Records from a data source
___
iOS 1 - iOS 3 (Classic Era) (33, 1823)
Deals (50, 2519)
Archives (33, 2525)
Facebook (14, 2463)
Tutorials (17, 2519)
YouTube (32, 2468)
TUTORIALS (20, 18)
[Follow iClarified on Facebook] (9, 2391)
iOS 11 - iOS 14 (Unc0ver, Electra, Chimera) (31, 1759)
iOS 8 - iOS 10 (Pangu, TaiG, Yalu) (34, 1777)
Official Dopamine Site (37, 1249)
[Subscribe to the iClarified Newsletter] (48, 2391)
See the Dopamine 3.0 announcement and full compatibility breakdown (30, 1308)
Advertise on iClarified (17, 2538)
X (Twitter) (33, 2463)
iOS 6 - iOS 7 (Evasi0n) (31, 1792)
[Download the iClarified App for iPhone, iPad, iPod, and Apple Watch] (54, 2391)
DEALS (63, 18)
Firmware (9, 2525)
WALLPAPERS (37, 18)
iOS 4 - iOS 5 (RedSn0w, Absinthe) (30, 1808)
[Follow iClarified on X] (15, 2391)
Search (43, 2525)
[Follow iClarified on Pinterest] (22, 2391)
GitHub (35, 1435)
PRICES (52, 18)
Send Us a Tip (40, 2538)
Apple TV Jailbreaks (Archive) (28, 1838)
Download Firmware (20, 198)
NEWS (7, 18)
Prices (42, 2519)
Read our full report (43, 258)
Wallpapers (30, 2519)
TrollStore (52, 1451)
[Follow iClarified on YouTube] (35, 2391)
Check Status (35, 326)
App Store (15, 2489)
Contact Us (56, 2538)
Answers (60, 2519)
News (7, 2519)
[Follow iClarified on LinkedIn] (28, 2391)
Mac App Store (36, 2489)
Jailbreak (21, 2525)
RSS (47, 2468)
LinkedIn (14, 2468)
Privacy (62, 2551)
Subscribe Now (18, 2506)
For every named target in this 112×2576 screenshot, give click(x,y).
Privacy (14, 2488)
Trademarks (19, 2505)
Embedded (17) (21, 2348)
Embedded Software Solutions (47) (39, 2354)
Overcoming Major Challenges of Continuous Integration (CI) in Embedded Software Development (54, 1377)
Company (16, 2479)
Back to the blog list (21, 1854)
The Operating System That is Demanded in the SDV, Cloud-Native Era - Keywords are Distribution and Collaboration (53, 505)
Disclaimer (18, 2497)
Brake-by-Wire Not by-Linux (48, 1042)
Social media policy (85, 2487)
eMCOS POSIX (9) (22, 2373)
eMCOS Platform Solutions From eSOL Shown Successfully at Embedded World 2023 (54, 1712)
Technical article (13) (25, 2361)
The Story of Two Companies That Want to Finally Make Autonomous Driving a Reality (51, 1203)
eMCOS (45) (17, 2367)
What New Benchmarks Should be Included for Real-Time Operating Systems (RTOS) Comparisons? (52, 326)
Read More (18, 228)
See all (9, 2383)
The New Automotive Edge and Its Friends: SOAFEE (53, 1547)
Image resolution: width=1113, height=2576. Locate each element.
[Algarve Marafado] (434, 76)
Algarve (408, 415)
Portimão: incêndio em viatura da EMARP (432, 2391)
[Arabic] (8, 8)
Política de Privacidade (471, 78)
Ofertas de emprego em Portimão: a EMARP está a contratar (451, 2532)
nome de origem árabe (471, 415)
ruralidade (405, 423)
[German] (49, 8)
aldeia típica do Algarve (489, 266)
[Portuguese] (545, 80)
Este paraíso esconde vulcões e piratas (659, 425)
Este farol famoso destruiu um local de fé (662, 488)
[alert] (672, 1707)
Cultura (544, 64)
___
■ Work item ■
If a line in the records contains "Follow", report it.

■ Reply to the exercise ■
[Follow iClarified on Facebook] (9, 2391)
[Follow iClarified on X] (15, 2391)
[Follow iClarified on Pinterest] (22, 2391)
[Follow iClarified on YouTube] (35, 2391)
[Follow iClarified on LinkedIn] (28, 2391)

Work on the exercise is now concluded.